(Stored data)
[Start of section]

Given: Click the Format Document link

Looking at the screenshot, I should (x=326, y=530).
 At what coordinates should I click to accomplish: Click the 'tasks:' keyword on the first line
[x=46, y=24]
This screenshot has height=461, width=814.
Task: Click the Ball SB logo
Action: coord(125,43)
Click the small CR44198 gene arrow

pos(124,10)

[End of section]

_Work instruction_
Each line must be set down again exactly as above, with no line omitted.

_Your response_
Given: Click the Format Document link

Looking at the screenshot, I should (x=326, y=530).
 At what coordinates should I click to accomplish: Click the 'tasks:' keyword on the first line
[x=46, y=24]
This screenshot has height=461, width=814.
Task: Click the Ball SB logo
Action: coord(125,43)
Click the small CR44198 gene arrow

pos(124,10)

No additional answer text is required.